## TASK ITEM
Please make an exact transcription of the records, keeping the pictures out of it.

## EXERCISE DATA
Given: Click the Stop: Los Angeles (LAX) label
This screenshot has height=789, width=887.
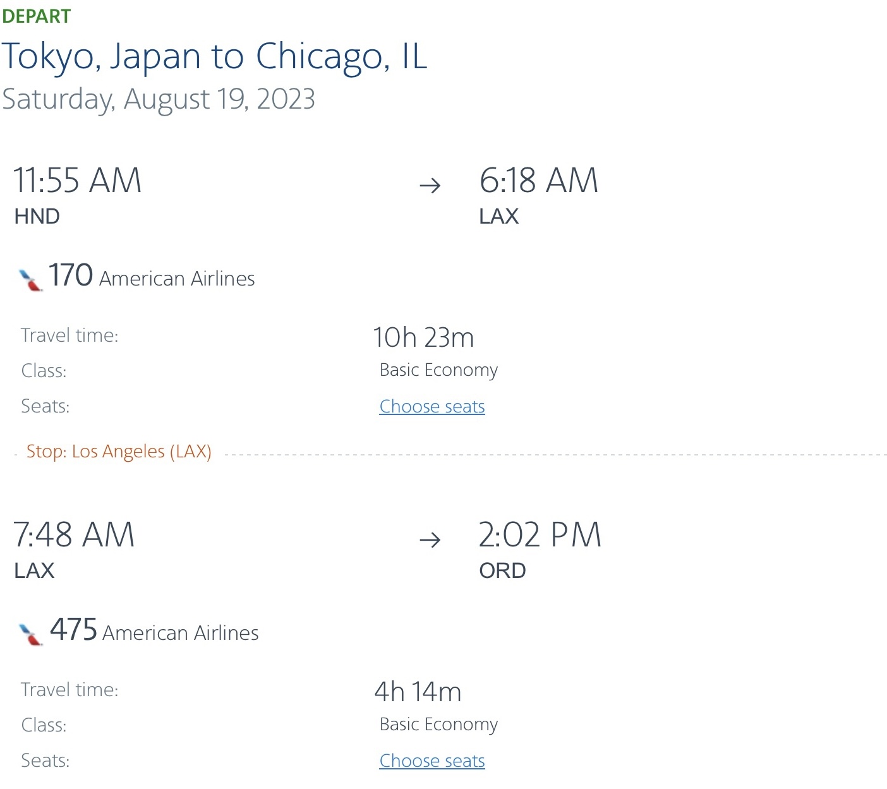Looking at the screenshot, I should [x=119, y=452].
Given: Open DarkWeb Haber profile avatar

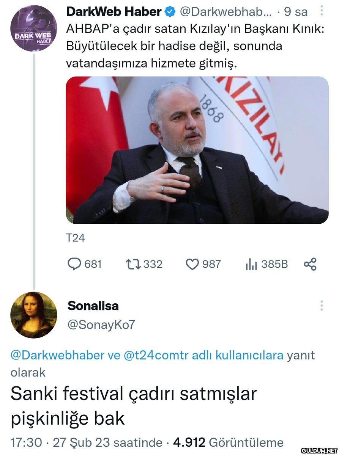Looking at the screenshot, I should point(33,28).
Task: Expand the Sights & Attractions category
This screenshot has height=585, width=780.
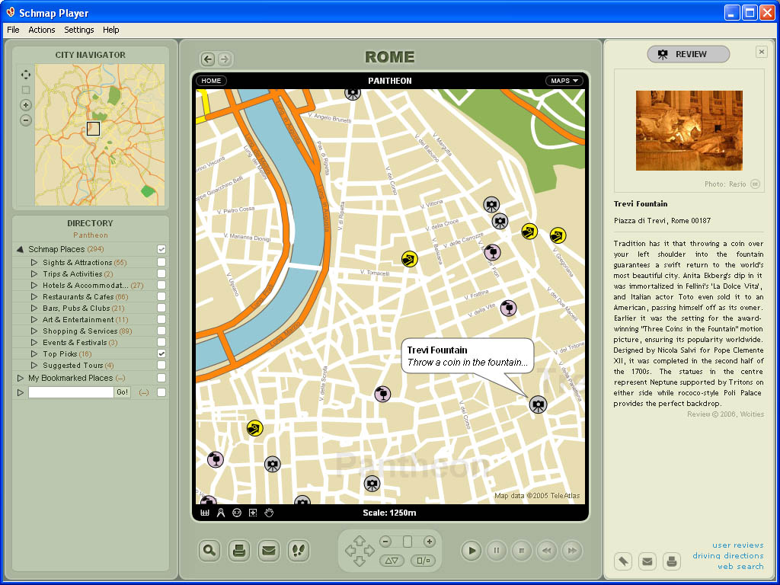Action: point(34,263)
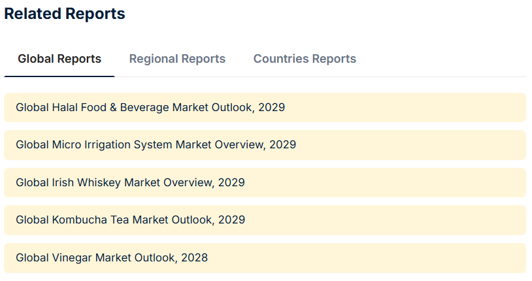Click the word Regional in the tab bar
Screen dimensions: 532x281
tap(154, 59)
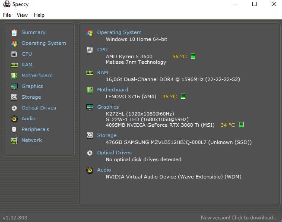This screenshot has height=222, width=282.
Task: Click the Optical Drives disc icon in sidebar
Action: coord(14,108)
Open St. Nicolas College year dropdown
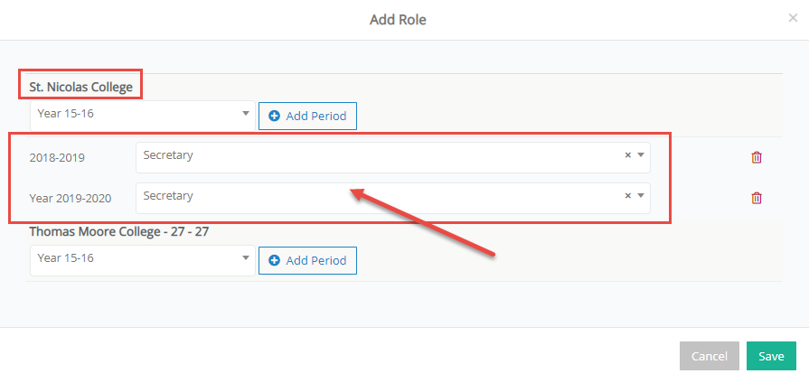 click(x=143, y=116)
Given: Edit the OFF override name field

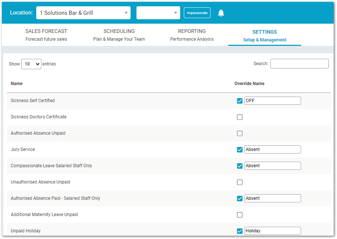Looking at the screenshot, I should [x=273, y=101].
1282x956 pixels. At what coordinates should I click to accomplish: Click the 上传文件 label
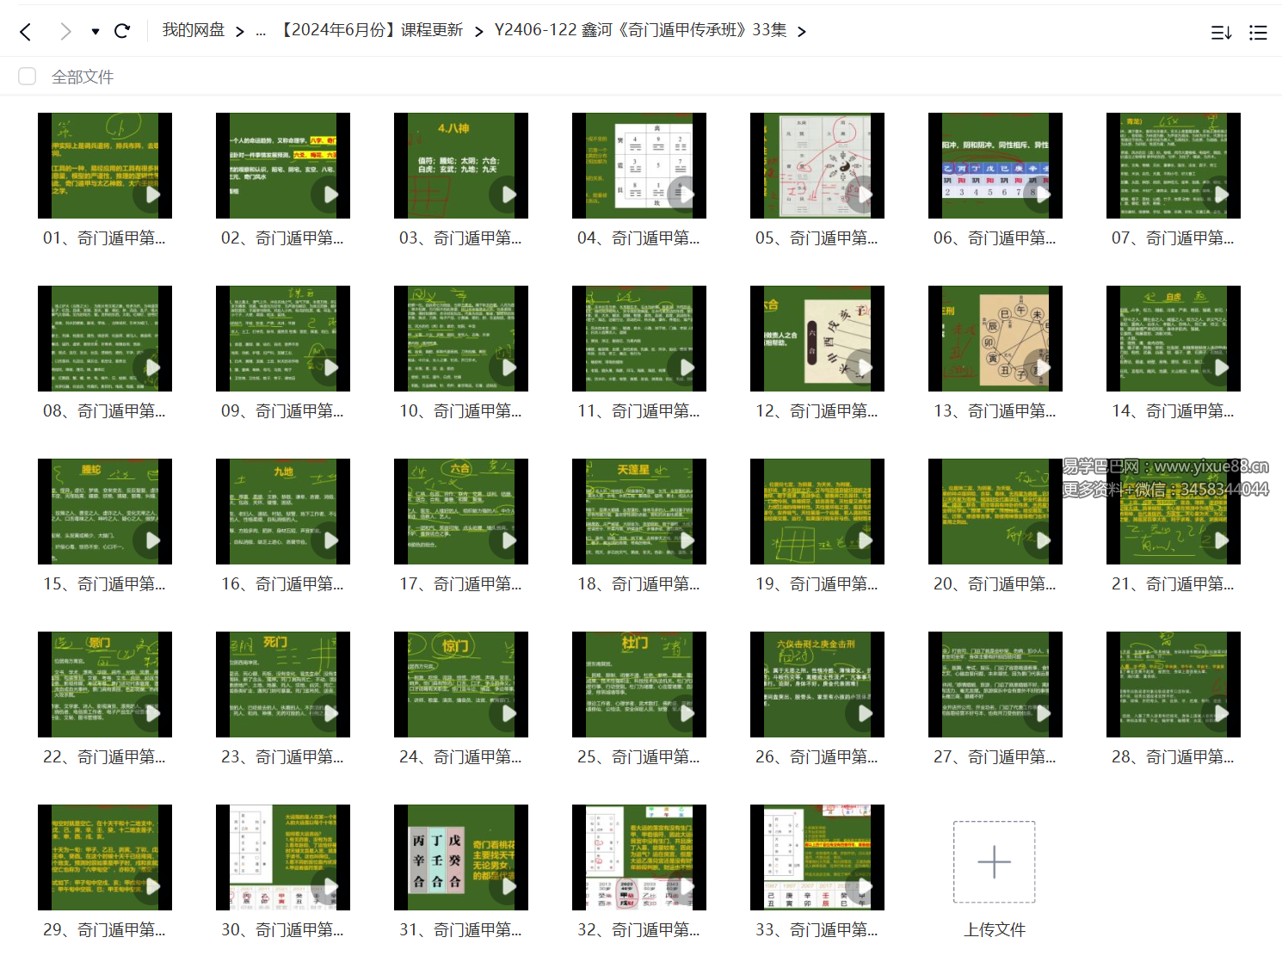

## WRITTEN ANSWER
Given: Click the Stop: Los Angeles (LAX) label
This screenshot has height=789, width=887.
Looking at the screenshot, I should [x=119, y=452].
Given: Open DarkWeb Haber profile avatar

Looking at the screenshot, I should point(33,28).
Task: Expand the Sights & Attractions category
This screenshot has height=585, width=780.
Action: point(34,263)
Click the word Regional in the tab bar
Screen dimensions: 532x281
tap(154, 59)
This screenshot has height=222, width=282.
Task: Click the Optical Drives disc icon in sidebar
Action: coord(14,108)
Open St. Nicolas College year dropdown
 click(x=143, y=116)
Given: Edit the OFF override name field

Looking at the screenshot, I should [x=273, y=101].
1282x956 pixels. At what coordinates should I click to accomplish: Click the 上传文件 label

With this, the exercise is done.